为了增强疫苗的免疫原性和效果也可在其中加入一定的具有免疫调节功能的免疫增强剂。
本发明所述全细胞组分的输送系统可用于制备预防和/或治疗癌症的疫苗,其制备过程及应用领域如图1所示。在制备时可裂解细胞或组织后先分别收集水溶性组分和水不溶性组分并分别制备纳米疫苗或微米疫苗;或者也可以直接采用含有增溶剂的增溶液直接裂解细胞或组织并溶解全细胞组分并制备纳米疫苗或微米疫苗。

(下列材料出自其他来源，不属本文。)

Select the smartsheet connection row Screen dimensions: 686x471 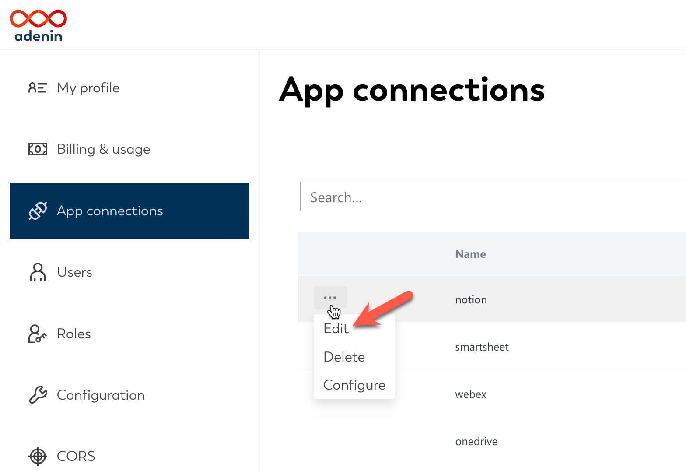tap(482, 347)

本发明所述全细胞组分在裂解前或(和)裂解后既可经过灭活或(和)变性处理后再制备纳米疫苗或微米疫苗,也可细胞裂解前或(和)裂解后不经过任何灭活或(和)变性处理直接制备纳米疫苗或微米疫苗。本发明部分实施例中,肿瘤组织细胞在裂解前经过了灭活或(和)变性处理,在实际使用过程中也可以在细胞裂解后做灭活或(和)变性处理,或者也可以细胞裂解前和裂解后均做灭活或(和)变性处理;本发明部分实施例中细胞裂解前或(和)裂解后的灭活或(和)变性处理方法为紫外照射和高温加热,在实际使用过程中也可以采用放射线辐照、高压、冷冻干燥和甲醛等灭活或变性处理方法。本领域技术人员可以理解,在实际应用过程中技术人员可根据具体情况进行适当调整。
本发明所述全细胞组分的输送系统其结构示意图如图2-图17所示。在实际使用过程中可以为只使用其中的某一种特定结构的纳米粒子或微米粒子,或者是同时使用两种或两种以上的不同结构的纳米粒子或微米粒子。

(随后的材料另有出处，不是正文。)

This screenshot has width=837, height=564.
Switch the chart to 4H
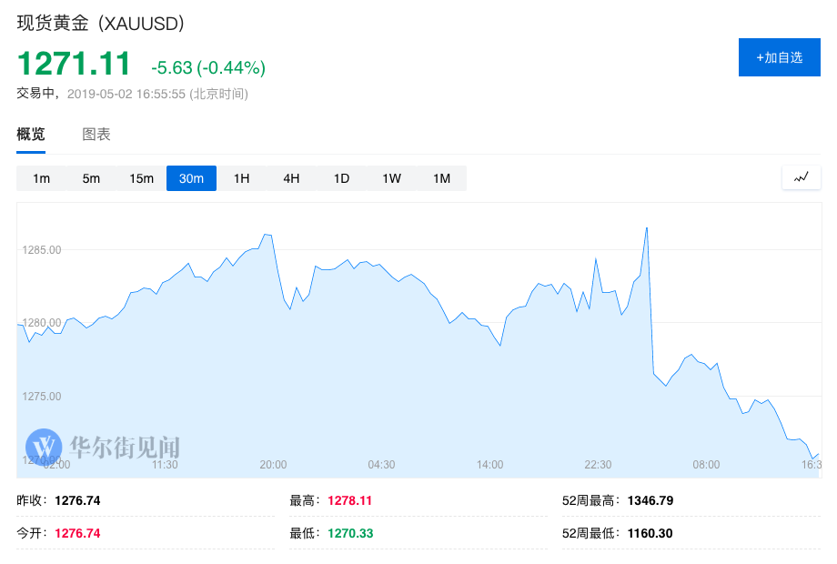point(291,178)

在实施例中,免疫增强剂包载于纳米粒子或微米粒子内并同时负载于纳米粒子或微米粒子表面,在实际使用过程中免疫增强剂也可只包载于纳米粒子或微米粒子内,或者只负载于纳米粒子或微米粒子表面,或者不加入免疫增强剂。
在一些实施例中,如图2,本发明先将细胞组分中的可溶于纯水的水溶性部分或(和)非水溶性部分经增溶剂进行增溶后包载于纳米粒子或微米粒子内,同时包载免疫增强剂;然后,将细胞组分中的水溶性部分或(和)非水溶性部分吸附于纳米粒子表面,同时吸附有免疫增强剂。这样就使得纳米粒子或微米粒子中细胞的水溶性组分或非水溶性组分的负载能力可以达到最大。在实际应用中,也可以直接采用含有增溶剂的增溶液(如8M尿素水溶液或6M盐酸胍水溶液)直接裂解细胞或组织并直接溶解全细胞组分,尔后以此制备纳米疫苗或微米疫苗。

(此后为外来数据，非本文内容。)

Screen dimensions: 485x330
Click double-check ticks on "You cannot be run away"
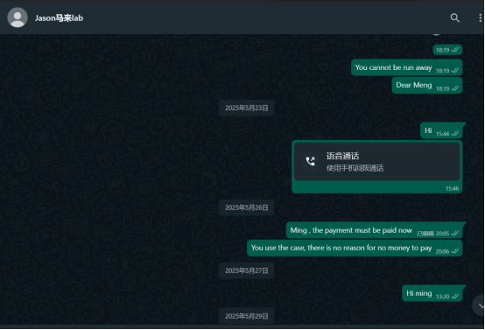click(455, 71)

在本发明所述制备纳米疫苗及微米疫苗的方法为常用制备方法。在一些实施方案中,制备纳米疫苗采用溶剂挥发法中的复乳法,所采用的纳米粒子制备材料为有机高分子聚乳酸-羟基乙酸共聚物(PLGA)分子量为24KDa-38KDa,所采用的免疫佐剂为poly(I:C)、卡介苗(BCG)或CpG。本领域技术人员可以理解,在实际应用过程中技术人员可根据具体情况对制备方法、制备过程、所采用的纳米粒子制备材料、免疫佐剂的种类和浓度等进行适当调整。
在一些实施方案中,本发明所采用的复乳法的具体制备方法如下:
步骤1,将第一预定体积的含有第一预定浓度的水相溶液加入第二预定体积的含有第二预定浓度医用高分子材料的有机相中。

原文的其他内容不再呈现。